Coincidentally, Rymer has led a team exploring exactly how such a hypothetical mission might study Neptune and its biggest moon, Triton… She described the intricate process of trying to “shave every watt and gram we can” of tools to meet the limitations of launching capabilities and power supplies without sacrificing scientific goals.
“It’s a huge effort because it’s one of the things we can control,” she said. “Physics tells you how much energy you need to survive to get to your goal, but we have scientists and engineers who can optimize how much energy you need to use when you get there, so we really devote quite a bit to this. attention “.
Based on current production schedules, if the Dragonfly mission were the only previous nuclear powered spacecraft, there would be hardly enough plutonium to power the hypothetical Neptune / Triton mission.
However, there is a chance that another mission will join the queue.
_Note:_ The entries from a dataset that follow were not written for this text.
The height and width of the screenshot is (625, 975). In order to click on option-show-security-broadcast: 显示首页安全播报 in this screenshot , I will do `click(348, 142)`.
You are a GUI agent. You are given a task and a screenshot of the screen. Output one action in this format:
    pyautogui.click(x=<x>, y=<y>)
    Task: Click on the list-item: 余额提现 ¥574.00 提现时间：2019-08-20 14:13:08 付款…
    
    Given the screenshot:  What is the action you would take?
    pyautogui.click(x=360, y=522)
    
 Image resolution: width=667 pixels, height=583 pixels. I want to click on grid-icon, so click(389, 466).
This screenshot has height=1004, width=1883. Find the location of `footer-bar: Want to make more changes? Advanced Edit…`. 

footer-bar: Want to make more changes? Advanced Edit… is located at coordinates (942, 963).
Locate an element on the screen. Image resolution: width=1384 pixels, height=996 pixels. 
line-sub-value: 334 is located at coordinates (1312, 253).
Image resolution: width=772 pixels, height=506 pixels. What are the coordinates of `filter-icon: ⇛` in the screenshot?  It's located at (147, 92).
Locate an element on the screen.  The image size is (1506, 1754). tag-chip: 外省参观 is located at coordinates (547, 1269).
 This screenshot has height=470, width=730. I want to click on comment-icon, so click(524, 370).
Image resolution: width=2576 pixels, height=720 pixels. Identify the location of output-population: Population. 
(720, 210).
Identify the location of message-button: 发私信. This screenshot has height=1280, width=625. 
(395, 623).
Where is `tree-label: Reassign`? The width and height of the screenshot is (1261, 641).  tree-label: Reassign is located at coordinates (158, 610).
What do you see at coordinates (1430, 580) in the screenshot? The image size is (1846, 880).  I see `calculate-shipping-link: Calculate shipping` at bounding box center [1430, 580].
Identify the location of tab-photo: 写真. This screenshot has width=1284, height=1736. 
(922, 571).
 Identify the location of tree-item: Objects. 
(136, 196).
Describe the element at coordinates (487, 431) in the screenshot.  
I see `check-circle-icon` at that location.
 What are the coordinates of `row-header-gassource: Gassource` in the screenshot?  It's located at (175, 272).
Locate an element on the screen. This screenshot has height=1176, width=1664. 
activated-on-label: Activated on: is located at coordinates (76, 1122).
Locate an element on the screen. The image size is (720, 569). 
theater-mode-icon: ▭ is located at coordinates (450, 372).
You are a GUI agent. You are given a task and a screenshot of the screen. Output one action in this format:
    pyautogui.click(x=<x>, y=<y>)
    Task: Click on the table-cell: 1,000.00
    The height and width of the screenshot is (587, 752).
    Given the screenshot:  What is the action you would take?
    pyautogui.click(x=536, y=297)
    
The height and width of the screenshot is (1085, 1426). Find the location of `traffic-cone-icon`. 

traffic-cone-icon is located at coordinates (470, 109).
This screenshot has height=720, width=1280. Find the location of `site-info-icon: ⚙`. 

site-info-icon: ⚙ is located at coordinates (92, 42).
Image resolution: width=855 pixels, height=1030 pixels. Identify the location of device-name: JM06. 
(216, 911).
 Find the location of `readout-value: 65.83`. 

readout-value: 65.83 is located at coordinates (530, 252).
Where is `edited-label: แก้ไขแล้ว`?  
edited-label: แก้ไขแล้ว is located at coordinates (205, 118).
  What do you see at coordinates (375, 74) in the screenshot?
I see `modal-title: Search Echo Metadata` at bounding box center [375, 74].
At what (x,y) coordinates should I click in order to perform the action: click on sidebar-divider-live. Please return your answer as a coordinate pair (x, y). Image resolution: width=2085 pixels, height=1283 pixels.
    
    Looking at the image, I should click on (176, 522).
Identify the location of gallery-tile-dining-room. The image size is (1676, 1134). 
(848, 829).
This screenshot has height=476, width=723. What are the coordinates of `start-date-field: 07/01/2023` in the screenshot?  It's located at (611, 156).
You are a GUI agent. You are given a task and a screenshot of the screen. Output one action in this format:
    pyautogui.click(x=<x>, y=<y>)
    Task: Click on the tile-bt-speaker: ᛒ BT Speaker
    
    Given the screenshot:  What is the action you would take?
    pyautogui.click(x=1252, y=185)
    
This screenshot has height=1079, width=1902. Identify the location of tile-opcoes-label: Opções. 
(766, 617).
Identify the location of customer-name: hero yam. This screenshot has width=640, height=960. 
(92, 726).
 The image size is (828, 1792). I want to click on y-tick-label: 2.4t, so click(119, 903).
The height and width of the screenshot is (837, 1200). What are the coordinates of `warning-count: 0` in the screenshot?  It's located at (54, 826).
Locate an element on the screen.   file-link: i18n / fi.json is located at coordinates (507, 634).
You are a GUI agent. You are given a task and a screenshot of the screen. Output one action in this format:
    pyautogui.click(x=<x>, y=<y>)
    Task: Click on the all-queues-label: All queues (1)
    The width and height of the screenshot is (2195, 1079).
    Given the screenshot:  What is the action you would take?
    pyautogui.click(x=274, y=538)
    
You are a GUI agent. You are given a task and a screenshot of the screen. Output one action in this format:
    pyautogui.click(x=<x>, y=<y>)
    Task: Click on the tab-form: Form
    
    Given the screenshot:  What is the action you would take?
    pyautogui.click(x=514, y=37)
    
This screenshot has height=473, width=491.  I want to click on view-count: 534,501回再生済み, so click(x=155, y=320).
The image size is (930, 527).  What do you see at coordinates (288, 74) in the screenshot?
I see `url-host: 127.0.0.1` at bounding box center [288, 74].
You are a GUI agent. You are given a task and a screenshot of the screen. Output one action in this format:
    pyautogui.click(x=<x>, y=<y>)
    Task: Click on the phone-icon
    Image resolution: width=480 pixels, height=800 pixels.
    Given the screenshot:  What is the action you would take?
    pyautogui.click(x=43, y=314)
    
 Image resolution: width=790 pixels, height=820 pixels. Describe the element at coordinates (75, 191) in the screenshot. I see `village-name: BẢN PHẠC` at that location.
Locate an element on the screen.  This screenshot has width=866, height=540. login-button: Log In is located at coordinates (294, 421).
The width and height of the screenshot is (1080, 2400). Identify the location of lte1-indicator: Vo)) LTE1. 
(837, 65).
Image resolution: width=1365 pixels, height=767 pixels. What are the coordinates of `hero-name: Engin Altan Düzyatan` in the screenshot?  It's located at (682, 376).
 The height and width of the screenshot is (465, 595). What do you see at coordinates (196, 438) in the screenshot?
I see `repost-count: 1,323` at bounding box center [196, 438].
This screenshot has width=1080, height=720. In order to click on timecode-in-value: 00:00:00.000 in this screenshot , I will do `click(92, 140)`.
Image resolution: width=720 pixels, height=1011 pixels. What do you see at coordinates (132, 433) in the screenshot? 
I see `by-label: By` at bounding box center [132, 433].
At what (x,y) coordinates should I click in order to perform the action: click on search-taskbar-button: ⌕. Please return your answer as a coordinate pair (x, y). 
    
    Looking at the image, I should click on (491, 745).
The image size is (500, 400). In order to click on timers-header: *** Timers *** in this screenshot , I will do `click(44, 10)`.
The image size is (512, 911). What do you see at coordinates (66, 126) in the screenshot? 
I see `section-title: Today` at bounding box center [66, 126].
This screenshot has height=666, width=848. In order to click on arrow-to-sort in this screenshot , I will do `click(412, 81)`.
NASA will soon announce which of four finalists he chose in less Opening class missions. (This program includes spacecraft such as the Lunar Reconnaissance Orbiter and the Martian geological lander InSight, as well as future missions on the asteroids Lucy and Psyche.)
One of the four finalists, Trident, will explore Triton and rely on two nuclear power units. Chances are, if this mission is chosen, NASA will skip the larger Neptune / Triton idea to avoid duplication of scientific work, but there are many other distant worlds worth exploring. And the ongoing specter of scarcity points to limitations that scientists still need to keep in mind when considering future spacecraft.
It’s just a limitation that NASA hopes to remove through a retooling partnership with the Department of Energy.
“If plutonium were produced continuously, we would have a large stockpile of this plutonium,” Rymer said. “I hope this will be the situation in which we will find ourselves in a few years.”